___ Given data

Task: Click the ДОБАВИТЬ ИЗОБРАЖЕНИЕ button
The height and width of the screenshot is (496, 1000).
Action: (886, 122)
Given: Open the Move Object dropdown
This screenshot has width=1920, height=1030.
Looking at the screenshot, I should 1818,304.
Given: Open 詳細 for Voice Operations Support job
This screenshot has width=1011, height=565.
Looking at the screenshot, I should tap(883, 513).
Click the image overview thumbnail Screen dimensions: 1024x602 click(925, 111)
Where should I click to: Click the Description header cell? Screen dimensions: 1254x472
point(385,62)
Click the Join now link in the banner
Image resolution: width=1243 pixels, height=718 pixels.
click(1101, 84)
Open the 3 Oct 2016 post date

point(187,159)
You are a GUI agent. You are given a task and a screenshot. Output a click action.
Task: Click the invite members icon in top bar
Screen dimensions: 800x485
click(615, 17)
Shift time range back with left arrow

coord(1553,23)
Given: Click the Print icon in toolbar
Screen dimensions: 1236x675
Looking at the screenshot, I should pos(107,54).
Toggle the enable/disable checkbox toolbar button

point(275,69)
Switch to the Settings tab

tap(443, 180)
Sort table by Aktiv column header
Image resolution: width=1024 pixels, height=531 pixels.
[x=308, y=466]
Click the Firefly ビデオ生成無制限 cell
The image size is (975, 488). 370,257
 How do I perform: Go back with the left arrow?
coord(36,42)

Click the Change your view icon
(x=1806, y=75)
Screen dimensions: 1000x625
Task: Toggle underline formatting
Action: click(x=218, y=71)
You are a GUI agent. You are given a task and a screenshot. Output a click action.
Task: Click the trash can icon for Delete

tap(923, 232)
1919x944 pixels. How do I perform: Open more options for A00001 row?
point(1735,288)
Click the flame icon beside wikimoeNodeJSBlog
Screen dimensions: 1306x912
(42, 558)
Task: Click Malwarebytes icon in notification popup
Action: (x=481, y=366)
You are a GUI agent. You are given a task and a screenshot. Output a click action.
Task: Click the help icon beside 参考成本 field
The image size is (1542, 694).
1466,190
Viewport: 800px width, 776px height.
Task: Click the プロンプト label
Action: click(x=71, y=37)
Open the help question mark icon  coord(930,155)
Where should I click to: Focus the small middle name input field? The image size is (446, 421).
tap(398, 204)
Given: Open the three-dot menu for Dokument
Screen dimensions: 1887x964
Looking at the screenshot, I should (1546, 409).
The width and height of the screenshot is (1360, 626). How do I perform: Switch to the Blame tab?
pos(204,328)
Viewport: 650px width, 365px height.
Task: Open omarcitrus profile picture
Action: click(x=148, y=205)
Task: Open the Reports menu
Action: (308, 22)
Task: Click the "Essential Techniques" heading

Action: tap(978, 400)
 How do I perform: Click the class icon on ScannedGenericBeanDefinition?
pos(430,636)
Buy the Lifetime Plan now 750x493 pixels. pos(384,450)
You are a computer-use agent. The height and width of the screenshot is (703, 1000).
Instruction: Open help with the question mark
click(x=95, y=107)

______

# What is needed
Could you return all lines from the data above that contain the string "beside"?

# Your response
Click the flame icon beside wikimoeNodeJSBlog
Task: Click the help icon beside 参考成本 field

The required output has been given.